Even after his death four years ago, by which time he was widely reviled and considered something of a madman, the Russian writer, émigré and extremist political disruptor Eduard Limonov still inspires fascination in many, as demonstrated by multi-award winning Russian director Kirill Serebrennikov’s new film Limonov: The Ballad, which premiered at the Cannes Film Festival on Sunday.
Based on French writer Emmanuel Carrère’s 2011 novel Limonov, which was in turn based on Limonov’s life, the film stars British actor Ben Whishaw and is Serebrennikov’s fifth Cannes outing, as well as his first feature entirely in English.
Limonov rose to prominence in the 1970s and 1980s for his poetry and fiction, making his name with his fictionalised 1976 account of his own experiences as a Soviet migrant in New York, It’s Me, Eddie. The book, which wasn’t published in Russia until 1991, eventually found an enthusiastic Russian readership, selling over 1 million copies in the years after the Soviet collapse.

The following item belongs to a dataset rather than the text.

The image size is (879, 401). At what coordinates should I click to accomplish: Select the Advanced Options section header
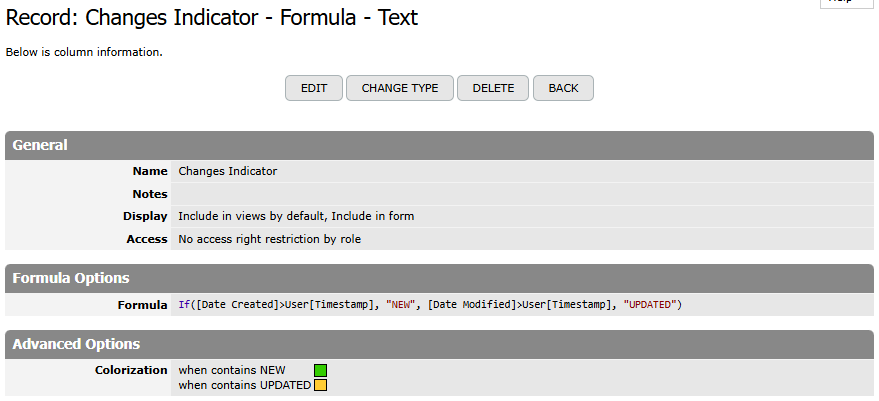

In the later decades of his life, however, Limonov’s reputation as a writer was overshadowed by his incendiary politics after he co-founded Russia’s right-wing extremist National Bolshevik party with ultranationalist “philosopher” Alexander Dugin. While the party was ultimately outlawed in 2007, Limonov’s extremist views appear not to have softened, and he was an outspoken supporter of Russia’s illegal 2014 annexation of Crimea.
Polish director Paweł Pawlikowski, who won an Oscar in 2015 for his film Ida, had originally planned to adapt Carrère’s novel into a film before allegedly losing interest in the project, leaving Serebrennikov to take over where Pawlikowski’s screenplay left off.
Ben Whishaw as Eduard Limonov in a still from Limonov: The Ballad. Photo: IMDB
Emigration is a central theme of both the film and its production. The narrative, like It’s Me, Eddie, follows a fictionalised version of Limonov emigrating to New York from the Soviet Union in the 1970s. Serebrennikov himself left Russia in 2022, and the film features a number of cameos from other Russians who went into exile at around the same time following Russia’s full-scale invasion of Ukraine, including actress Chulpan Khamatova and journalist Sergey Nikolaevich. For similar reasons, while a few of the film’s scenes were shot in Russia before the war began, most of the film was shot outside the country, with Latvia having to double for New York in the late 1970s.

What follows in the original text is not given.